Assignment: Every record below, from the first line to the last, is to be set down again exactly.

Records contained in a dataset:

_ _ _

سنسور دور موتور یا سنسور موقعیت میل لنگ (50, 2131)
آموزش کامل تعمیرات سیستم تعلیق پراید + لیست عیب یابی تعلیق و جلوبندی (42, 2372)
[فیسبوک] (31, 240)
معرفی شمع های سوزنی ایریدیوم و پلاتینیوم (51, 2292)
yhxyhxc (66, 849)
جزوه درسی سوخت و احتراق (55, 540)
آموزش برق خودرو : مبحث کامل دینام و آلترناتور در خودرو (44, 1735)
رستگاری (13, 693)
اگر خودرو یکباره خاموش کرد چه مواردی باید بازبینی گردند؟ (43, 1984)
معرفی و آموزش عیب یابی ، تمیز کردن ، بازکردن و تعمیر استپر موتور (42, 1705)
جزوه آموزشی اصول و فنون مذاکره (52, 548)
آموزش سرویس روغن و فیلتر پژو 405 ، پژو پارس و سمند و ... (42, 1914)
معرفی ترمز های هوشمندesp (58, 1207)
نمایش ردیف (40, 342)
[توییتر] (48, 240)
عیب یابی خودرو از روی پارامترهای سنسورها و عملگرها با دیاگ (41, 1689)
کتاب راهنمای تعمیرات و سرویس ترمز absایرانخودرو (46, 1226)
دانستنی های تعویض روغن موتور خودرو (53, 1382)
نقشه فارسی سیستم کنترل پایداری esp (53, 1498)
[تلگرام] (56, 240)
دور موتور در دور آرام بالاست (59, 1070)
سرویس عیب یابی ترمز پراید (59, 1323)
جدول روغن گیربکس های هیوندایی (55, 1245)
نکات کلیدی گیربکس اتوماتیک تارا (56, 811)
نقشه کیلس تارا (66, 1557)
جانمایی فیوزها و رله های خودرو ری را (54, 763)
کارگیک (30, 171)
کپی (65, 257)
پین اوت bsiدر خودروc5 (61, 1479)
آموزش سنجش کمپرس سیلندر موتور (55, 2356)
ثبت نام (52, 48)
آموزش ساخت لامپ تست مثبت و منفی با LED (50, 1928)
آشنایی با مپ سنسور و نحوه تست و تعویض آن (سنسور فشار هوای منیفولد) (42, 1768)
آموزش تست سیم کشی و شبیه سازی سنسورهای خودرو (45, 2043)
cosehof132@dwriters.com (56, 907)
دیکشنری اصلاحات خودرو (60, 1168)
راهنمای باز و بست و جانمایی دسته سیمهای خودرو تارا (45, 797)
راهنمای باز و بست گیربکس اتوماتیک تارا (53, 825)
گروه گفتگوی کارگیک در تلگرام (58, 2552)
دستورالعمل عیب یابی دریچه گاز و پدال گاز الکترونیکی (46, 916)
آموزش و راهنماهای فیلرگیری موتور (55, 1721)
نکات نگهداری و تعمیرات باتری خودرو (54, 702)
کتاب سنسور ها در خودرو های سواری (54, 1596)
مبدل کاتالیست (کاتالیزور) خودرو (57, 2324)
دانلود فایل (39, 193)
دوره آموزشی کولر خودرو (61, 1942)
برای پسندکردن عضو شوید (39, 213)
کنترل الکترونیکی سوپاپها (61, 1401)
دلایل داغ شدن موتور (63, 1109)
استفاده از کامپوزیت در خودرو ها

_ _ _

Your response:
سنسور دور موتور یا سنسور موقعیت میل لنگ (50, 2131)
آموزش کامل تعمیرات سیستم تعلیق پراید + لیست عیب یابی تعلیق و جلوبندی (42, 2372)
[فیسبوک] (31, 240)
معرفی شمع های سوزنی ایریدیوم و پلاتینیوم (51, 2292)
yhxyhxc (66, 849)
جزوه درسی سوخت و احتراق (55, 540)
آموزش برق خودرو : مبحث کامل دینام و آلترناتور در خودرو (44, 1735)
رستگاری (13, 693)
اگر خودرو یکباره خاموش کرد چه مواردی باید بازبینی گردند؟ (43, 1984)
معرفی و آموزش عیب یابی ، تمیز کردن ، بازکردن و تعمیر استپر موتور (42, 1705)
جزوه آموزشی اصول و فنون مذاکره (52, 548)
آموزش سرویس روغن و فیلتر پژو 405 ، پژو پارس و سمند و ... (42, 1914)
معرفی ترمز های هوشمندesp (58, 1207)
نمایش ردیف (40, 342)
[توییتر] (48, 240)
عیب یابی خودرو از روی پارامترهای سنسورها و عملگرها با دیاگ (41, 1689)
کتاب راهنمای تعمیرات و سرویس ترمز absایرانخودرو (46, 1226)
دانستنی های تعویض روغن موتور خودرو (53, 1382)
نقشه فارسی سیستم کنترل پایداری esp (53, 1498)
[تلگرام] (56, 240)
دور موتور در دور آرام بالاست (59, 1070)
سرویس عیب یابی ترمز پراید (59, 1323)
جدول روغن گیربکس های هیوندایی (55, 1245)
نکات کلیدی گیربکس اتوماتیک تارا (56, 811)
نقشه کیلس تارا (66, 1557)
جانمایی فیوزها و رله های خودرو ری را (54, 763)
کارگیک (30, 171)
کپی (65, 257)
پین اوت bsiدر خودروc5 (61, 1479)
آموزش سنجش کمپرس سیلندر موتور (55, 2356)
ثبت نام (52, 48)
آموزش ساخت لامپ تست مثبت و منفی با LED (50, 1928)
آشنایی با مپ سنسور و نحوه تست و تعویض آن (سنسور فشار هوای منیفولد) (42, 1768)
آموزش تست سیم کشی و شبیه سازی سنسورهای خودرو (45, 2043)
cosehof132@dwriters.com (56, 907)
دیکشنری اصلاحات خودرو (60, 1168)
راهنمای باز و بست و جانمایی دسته سیمهای خودرو تارا (45, 797)
راهنمای باز و بست گیربکس اتوماتیک تارا (53, 825)
گروه گفتگوی کارگیک در تلگرام (58, 2552)
دستورالعمل عیب یابی دریچه گاز و پدال گاز الکترونیکی (46, 916)
آموزش و راهنماهای فیلرگیری موتور (55, 1721)
نکات نگهداری و تعمیرات باتری خودرو (54, 702)
کتاب سنسور ها در خودرو های سواری (54, 1596)
مبدل کاتالیست (کاتالیزور) خودرو (57, 2324)
دانلود فایل (39, 193)
دوره آموزشی کولر خودرو (61, 1942)
برای پسندکردن عضو شوید (39, 213)
کنترل الکترونیکی سوپاپها (61, 1401)
دلایل داغ شدن موتور (63, 1109)
استفاده از کامپوزیت در خودرو ها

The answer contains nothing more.